Cystic fibrosis is a disease which causes immense suffering, and Dr. Craig Hodges and his team in Cleveland, Ohio USA are on the front line in the search for treatments and a cure. Hodges is a cell and developmental biologist and Assistant Professor working at the Case Western Reserve University’s School of Medicine. He works on mouse models of cystic fibrosis, some well-established and others created in his own laboratory. Based in the Department of Paediatrics, his research tackles questions around how specific cell types contribute to the disease and whether those processes can be halted or even reversed. Ultimately, he is on a mission to help either alleviate or eliminate the suffering of cystic fibrosis patients.
Understanding How the Cystic Fibrosis Gene Operates
Hodges and his team employ a series of both traditional and new cystic fibrosis mouse models to generate conditional inactivation (or restoration) of CFTR gene function in specific tissues, specific cell types, and at specific time points during cellular development. The CFTR gene codes for the cystic fibrosis transmembrane conductance regulator protein, or CFTR for short.
Hodges’ main research focus is on how CFTR gene mutations in specific intestinal cell types of the cystic fibrosis mouse model cause intestinal dysfunction, and how gene modulators may modify the resulting intestinal dysfunction, leading to better treatments. To achieve this, his team is using a novel cell platform pioneered by other labs (intestinal organoids) and a high-throughput assay that is perfect for testing new and existing compounds that may modulate the mutant gene activity. The assay is based on organoid ‘swelling’, but problems were encountered in reliably measuring this phenotype— until they discovered the Lionheart FX Automated Microscope.
Finding the Right Cell Imaging Technology
The assay entails adding forskolin – a natural extract from the Coleus plant - to live organoid cultures which then ‘swell’ according to the degree of CFTR gene activity. The greater the gene activity, the faster and greater the swelling observed in the organoids. Measuring this presented a technical challenge, since it entailed quantifying the degree of swelling in live cultures. As soon as the assay was initiated with forskolin, Hodges was looking to measure the increase in the size of organoids every five minutes over a period of three to five hours. They hit problems straight away, as Hodges notes: “Using traditional microscopes didn’t work out. It requires too much time and fine-tuning.”

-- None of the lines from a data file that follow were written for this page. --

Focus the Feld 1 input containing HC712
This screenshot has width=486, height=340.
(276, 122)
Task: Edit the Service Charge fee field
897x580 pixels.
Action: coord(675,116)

That all changed with the emergence of BioTek’s Lionheart FX Automated Microscope, which solved Hodges’ problem. He identifies its best feature immediately as the ability to “take quick images and measurements in multi-well dishes in real time.” This was hugely important when it came to using the assay for testing new compounds as potential drug modulators, since Hodges reports that the “Lionheart FX allows 1-1536-well format for the testing of many compounds.”
Using the Lionheart FX Automated Microscope has enabled the Hodges team to be certain that it has a reliable and effective high-throughput assay for the identification of new CFTR gene modulators which may be further developed into potential treatments for cystic fibrosis.
“We have verified that some compounds work quite well on certain CFTR mutations and other compounds do not,” says Hodges.
As for his overall experience of using the BioTek Lionheart FX, Hodges considers it a “terrific machine…….it does exactly what we want, and more….love the environment control for live-cell analysis and would buy again.” He is equally complimentary around the manufacturer’s approach to product support: “BioTek is great. We had one small issue and they fixed it right away.”
The successful development of the forskolin-induced swelling assay using mouse organoids gives the Hodges team confidence that it can take the next step into applying the assay to patient samples:
“We are hoping to use the intestinal organoid platform to identify new CFTR modulators for CF patients,” says Hodges.
He is not averse, either, to making longer-term predictions for the cystic fibrosis research field, citing gene editing as a potential cure for many genetic disorders, including cystic fibrosis.